Image of the pancreas

We hear a lot in the news about new tests for cancer but there is a reason that a potential new test for pancreatic cancer is something to get really excited about.

Based on data from 2009-2013, the estimated 5 year survival rate for pancreatic cancer is shocking, just 7.7 per cent.

We all know that cancer kills but with other types of cancer, particularly more common cancers, we have a better understanding and more ways to treat the disease. For example the 5 year survival rate for breast cancer is 90 per cent and for prostate cancer is 95 per cent.


So, why is pancreatic cancer difficult to diagnose?

Firstly, as with many cancers, pancreatic cancer may not lead to symptoms in the early stages. Those that may appear are often non-specific such as nausea, a change in bowel habits and loss of appetite. These could be caused by other common conditions, for example indigestion or irritable bowel syndrome so it is difficult for doctors to make a fast cancer diagnosis, and they will need to rule out other, more likely, causes first.

The location of the cancer within the pancreas can also determine how quickly it may be diagnosed. Cancers at the top of the pancreas that cause interference with the bile duct for example, may lead to symptoms quicker than those located at the other end of the pancreas – meaning there is more chance they will be picked up at a more treatable stage.

Pancreatic cancer is diagnosed by first using medical imaging such as ultrasound, CT scans, MRIs to locate the tumour and then confirming the presence of cancer through analysis of a tissue sample in a pathology laboratory. The sample may come from a tumour removed during surgery or via a biopsy.

Because pancreatic cancer is not common and due to the nature of the disease, we don’t have widely available screening tests like those available for other cancers – think mammograms and pap smears.


Why is pancreatic cancer so hard to treat?

As most patients don’t experience symptoms until their cancer is in a late stage, the cancer may have grown large and can also have spread (metastasized) to other organs such as the liver or lymph nodes.

Surgery to remove a tumour is most effective in the early stages of the disease as once the tumour has grown to other areas it can interfere with major blood vessels and other organs making it harder to remove.


An exciting development in testing

A team in California have been working on a blood test that could help to increase early diagnosis and therefore improve outcomes for pancreatic cancer patients.
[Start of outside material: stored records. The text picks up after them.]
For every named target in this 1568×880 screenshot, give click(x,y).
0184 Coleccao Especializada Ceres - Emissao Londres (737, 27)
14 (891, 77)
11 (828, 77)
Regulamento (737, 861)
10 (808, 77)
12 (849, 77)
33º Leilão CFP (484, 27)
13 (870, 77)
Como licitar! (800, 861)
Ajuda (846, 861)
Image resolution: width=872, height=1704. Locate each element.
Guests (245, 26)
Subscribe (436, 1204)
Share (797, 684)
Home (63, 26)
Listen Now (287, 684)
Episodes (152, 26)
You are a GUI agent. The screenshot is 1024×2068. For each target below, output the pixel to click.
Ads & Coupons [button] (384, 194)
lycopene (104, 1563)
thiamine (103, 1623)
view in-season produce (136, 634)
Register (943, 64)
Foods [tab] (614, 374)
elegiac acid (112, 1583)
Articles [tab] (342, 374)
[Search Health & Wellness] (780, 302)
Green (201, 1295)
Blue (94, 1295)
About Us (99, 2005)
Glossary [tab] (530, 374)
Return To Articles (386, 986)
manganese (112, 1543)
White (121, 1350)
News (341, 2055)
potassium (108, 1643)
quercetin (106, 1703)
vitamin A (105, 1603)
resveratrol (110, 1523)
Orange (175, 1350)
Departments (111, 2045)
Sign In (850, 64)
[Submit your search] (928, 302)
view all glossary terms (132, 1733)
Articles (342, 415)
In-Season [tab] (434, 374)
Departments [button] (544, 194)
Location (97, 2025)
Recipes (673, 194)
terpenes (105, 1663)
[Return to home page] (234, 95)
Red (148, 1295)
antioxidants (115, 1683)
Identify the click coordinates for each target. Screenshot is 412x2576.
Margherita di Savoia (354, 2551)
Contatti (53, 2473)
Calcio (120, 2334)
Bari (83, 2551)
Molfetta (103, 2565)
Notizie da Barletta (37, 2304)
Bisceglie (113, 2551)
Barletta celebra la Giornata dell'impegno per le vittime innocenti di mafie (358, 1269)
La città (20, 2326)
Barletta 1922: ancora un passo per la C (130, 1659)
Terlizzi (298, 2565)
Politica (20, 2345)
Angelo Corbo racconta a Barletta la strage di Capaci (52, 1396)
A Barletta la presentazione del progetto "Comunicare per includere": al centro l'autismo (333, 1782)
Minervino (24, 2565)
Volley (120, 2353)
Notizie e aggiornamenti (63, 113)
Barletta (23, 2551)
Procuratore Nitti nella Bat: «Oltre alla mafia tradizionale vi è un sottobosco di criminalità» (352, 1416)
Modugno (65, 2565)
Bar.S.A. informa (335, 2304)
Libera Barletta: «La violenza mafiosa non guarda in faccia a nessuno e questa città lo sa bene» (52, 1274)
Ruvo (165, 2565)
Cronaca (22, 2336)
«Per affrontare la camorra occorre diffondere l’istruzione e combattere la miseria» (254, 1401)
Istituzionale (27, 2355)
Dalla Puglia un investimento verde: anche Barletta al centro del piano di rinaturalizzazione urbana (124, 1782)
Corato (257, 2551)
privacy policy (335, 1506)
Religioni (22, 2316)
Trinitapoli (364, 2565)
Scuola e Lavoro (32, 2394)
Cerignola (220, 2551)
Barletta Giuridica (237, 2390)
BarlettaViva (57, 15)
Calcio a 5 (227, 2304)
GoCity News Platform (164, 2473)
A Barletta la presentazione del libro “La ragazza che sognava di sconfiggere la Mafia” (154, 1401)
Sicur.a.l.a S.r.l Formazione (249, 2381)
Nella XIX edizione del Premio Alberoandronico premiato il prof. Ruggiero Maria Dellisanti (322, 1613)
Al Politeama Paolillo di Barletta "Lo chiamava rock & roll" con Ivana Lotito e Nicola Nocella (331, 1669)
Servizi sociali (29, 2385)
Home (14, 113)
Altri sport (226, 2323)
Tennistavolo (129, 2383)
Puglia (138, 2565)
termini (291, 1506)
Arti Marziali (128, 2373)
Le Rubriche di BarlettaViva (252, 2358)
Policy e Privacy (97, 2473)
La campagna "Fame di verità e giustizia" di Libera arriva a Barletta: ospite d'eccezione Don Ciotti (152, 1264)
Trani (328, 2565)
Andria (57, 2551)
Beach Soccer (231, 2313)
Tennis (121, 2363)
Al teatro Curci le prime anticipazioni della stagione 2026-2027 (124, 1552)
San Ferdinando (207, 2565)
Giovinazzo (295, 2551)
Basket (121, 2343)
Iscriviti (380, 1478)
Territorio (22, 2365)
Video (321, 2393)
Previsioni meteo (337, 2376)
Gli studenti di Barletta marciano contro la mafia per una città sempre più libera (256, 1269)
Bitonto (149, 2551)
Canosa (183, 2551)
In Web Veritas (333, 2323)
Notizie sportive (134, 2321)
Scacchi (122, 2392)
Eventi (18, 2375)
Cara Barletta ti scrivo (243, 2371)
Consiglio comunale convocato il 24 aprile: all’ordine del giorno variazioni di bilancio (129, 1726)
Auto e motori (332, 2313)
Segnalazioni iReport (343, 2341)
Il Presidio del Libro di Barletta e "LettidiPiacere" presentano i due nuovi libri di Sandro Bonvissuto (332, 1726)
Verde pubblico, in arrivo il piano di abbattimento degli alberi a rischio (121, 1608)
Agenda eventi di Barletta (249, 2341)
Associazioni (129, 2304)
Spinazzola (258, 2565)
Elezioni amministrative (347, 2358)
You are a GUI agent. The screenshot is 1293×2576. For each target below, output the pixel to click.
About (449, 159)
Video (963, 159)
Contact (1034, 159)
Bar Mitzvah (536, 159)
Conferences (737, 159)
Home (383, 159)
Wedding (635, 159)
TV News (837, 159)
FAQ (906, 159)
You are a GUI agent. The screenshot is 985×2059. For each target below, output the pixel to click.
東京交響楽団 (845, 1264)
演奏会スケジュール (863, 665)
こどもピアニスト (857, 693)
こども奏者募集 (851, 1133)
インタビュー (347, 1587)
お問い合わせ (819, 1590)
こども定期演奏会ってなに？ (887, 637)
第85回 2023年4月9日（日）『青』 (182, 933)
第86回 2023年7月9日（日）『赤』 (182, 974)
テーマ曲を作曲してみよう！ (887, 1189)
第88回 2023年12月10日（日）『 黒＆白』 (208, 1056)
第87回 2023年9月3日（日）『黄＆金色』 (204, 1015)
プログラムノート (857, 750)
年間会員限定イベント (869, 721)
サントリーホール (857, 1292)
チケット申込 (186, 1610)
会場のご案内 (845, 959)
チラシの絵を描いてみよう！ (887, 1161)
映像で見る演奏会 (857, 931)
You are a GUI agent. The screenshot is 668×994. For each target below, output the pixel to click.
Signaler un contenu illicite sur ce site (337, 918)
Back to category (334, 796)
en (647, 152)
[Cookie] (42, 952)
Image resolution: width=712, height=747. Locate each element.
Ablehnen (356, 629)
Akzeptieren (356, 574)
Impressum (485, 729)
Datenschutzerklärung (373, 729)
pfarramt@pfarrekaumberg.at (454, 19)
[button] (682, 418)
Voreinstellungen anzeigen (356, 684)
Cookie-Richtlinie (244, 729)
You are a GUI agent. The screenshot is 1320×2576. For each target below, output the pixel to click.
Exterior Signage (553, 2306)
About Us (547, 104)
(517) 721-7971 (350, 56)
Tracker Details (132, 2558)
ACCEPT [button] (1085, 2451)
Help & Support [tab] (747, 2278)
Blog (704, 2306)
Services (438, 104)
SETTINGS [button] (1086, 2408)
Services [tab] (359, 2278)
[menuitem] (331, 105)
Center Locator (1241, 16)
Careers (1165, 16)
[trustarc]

Researchers from UC San Diego developed a method where a drop of blood is a placed on a small electronic chip, the current is then turned on and after a wait of several minutes, fluorescent labels are added, and the sample is examined under a microscope. If the blood sample tests positive for the pancreatic cancer protein biomarkers glypican-1 and CD63, then bright fluorescent circles will appear.

The research is published in journal ACS Nano, and first author Jean Lewis, an assistant project scientist in the Department of Nanoengineering at UC San Diego said;

“An important step towards being able to cure diseases that come out of nowhere, like pancreatic cancer, is early detection. We envision that in the future, physicians might perform this type of test using a quick finger stick to diagnose patients who may not know they have the disease yet.”

It may be early days, but this is an encouraging first step towards the possibility of an accessible screening test for those at higher risk, which would help to catch pancreatic cancer early.